## PROBLEM STATEMENT
Decide whether each statement agrees with the article on Janošik, answering yes or no and quoting the text's deciding words exactly: (a) the village was founded in 1812; (b) the village's population rose between 1981 and 1991; (c) the modern name of the village is of Hungarian origin.

======== EXCERPT PROVIDED

Janošik (Јаношик, Slovak: Jánošík) is a village located in the municipality of Alibunar, South Banat District, Vojvodina, Serbia. The village has population of 681 people (2022 census).

==Name==
The modern name of the village is of Slovak origin. The historical Serbian name of the village was Aleksandrovac (Александровац), i.e. "the place of Aleksandar / Alexander" and the meaning of this name is also reflected in Hungarian name version Újsándorfalva, which means "(new) village of Alexander". Another Serbian name used for the village was Slovački Aleksandrovac (Словачки Александровац), i.e. "Slovak Aleksandrovac".

==History==
The village was founded in 1812 by Hungarian Count Fülöp Sándor de Szlavnicza and was named after him as Újsándorfalva.

==Demographics==
===Historical population===
- 1961: 1,467
- 1971: 1,488
- 1981: 1,372
- 1991: 1,225
- 2011: 1,171
- 2022: 681

===Ethnic groups===
According to data from the 2022 census, ethnic groups in the village include:
- 580 (85.1%) Slovaks
- 532 (5.7%) Serbs
- Others/Undeclared/Unknown

==Notable residents==
- The village is the birthplace of the Slovak Lutheran theologian and writer Alexander Jaroši (1897–1944).

================
======== RECORDS SHOWN

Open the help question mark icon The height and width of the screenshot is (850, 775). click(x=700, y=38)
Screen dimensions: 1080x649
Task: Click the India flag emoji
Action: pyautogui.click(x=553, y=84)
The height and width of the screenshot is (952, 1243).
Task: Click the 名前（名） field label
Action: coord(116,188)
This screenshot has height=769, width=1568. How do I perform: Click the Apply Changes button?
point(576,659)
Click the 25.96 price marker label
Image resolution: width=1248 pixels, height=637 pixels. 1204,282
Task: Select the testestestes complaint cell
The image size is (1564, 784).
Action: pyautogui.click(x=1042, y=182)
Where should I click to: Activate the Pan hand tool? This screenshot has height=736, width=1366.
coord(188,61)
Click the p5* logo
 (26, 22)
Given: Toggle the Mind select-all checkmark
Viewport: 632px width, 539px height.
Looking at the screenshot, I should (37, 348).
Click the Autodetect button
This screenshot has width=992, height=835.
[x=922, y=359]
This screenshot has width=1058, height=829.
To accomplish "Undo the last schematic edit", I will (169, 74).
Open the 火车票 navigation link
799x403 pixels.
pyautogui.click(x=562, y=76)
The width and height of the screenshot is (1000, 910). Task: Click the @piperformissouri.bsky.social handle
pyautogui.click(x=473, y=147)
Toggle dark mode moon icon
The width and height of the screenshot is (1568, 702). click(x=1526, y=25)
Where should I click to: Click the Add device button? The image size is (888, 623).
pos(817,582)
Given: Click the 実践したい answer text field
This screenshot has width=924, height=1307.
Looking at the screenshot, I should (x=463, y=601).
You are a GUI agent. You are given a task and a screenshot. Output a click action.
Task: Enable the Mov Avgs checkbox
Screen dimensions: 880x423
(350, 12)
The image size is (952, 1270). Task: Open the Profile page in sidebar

================

## SOLUTION FOR THIS PROBLEM
(a) Yes: "The village was founded in 1812"
(b) No: "1981: 1,372" and "1991: 1,225"
(c) No: "The modern name of the village is of Slovak origin."